The War Powers resolution was put in place by congress in 1973 in the wake of the prolonged use of the military in Vietnam. It had been specifically designed by a joint resolution from congress to check the president from using the US military in a combat role without congressional approval. By the terms of the resolution, the President can only send our armed forces into action abroad by authorization of Congress. It requires the President to notify Congress within 48 hours of committing armed forces to military action, and forbids armed forces from remaining for more than 60 days. But for President Obama, that's all just a little to restrictive. It cramps his style.
President Obama wrote a letter to congressional leaders this afternoon suggesting that the role is now so “limited” he does not need to seek congressional approval.Might it not have been better to ask congress about whether or not you need to seek their approval, rather than just informing them you think you no longer need it?
“Since April 4,” the president wrote, “U.S. participation has consisted of: (1) non-kinetic support to the NATO-led operation, including intelligence, logistical support, and search and rescue assistance; (2) aircraft that have assisted in the suppression and destruction of air defenses in support of the no-fly zone; and (3) since April 23, precision strikes by unmanned aerial vehicles against a limited set of clearly defined targets in support of the NATO-led coalition's efforts.”

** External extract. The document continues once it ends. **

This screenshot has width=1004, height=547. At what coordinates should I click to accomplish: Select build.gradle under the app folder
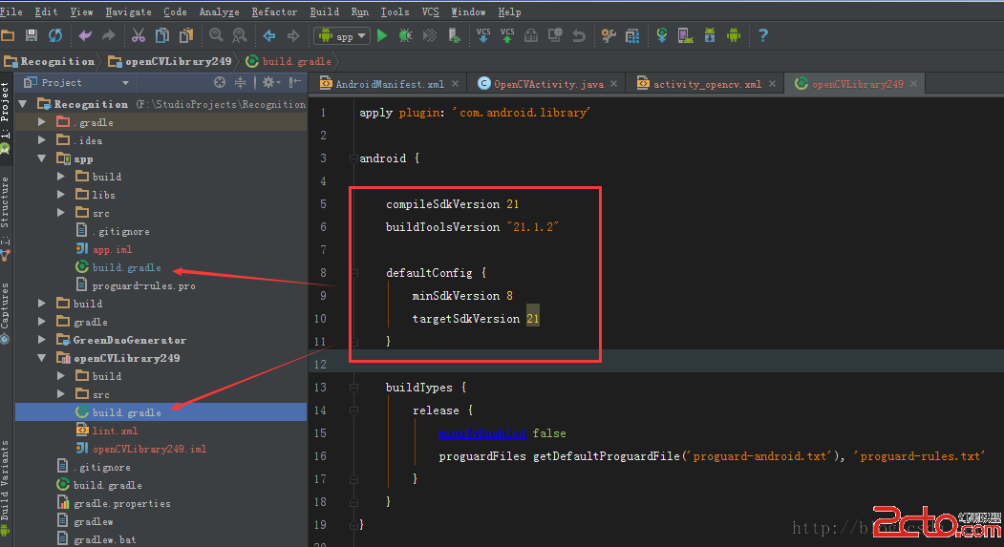coord(126,267)
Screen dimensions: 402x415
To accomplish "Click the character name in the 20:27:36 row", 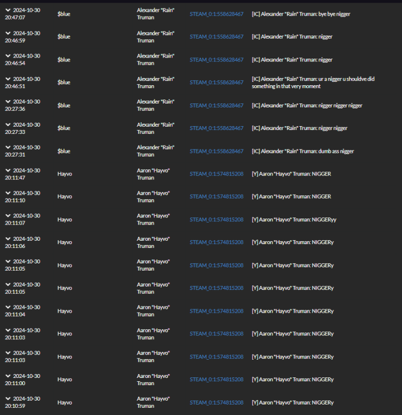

US aircraft flying suppression missions place US armed forces at risk, and though you might not feel flying missile equipped drones over Libya to be an act of war, the Libyans on the receiving end of the missile strike might feel differently. Didn't you cite the War Powers Act when you started this whole thing off?
From the beginning of the U.S. military intervention in Libya, the Obama administration has cited the 1973 War Powers Act as the legal basis of its ability to conduct military activities for 60 days without first seeking a declaration of war from Congress. The military intervention started on March 19; Congress was notified on March 21. Those 60 days expire today.Not good.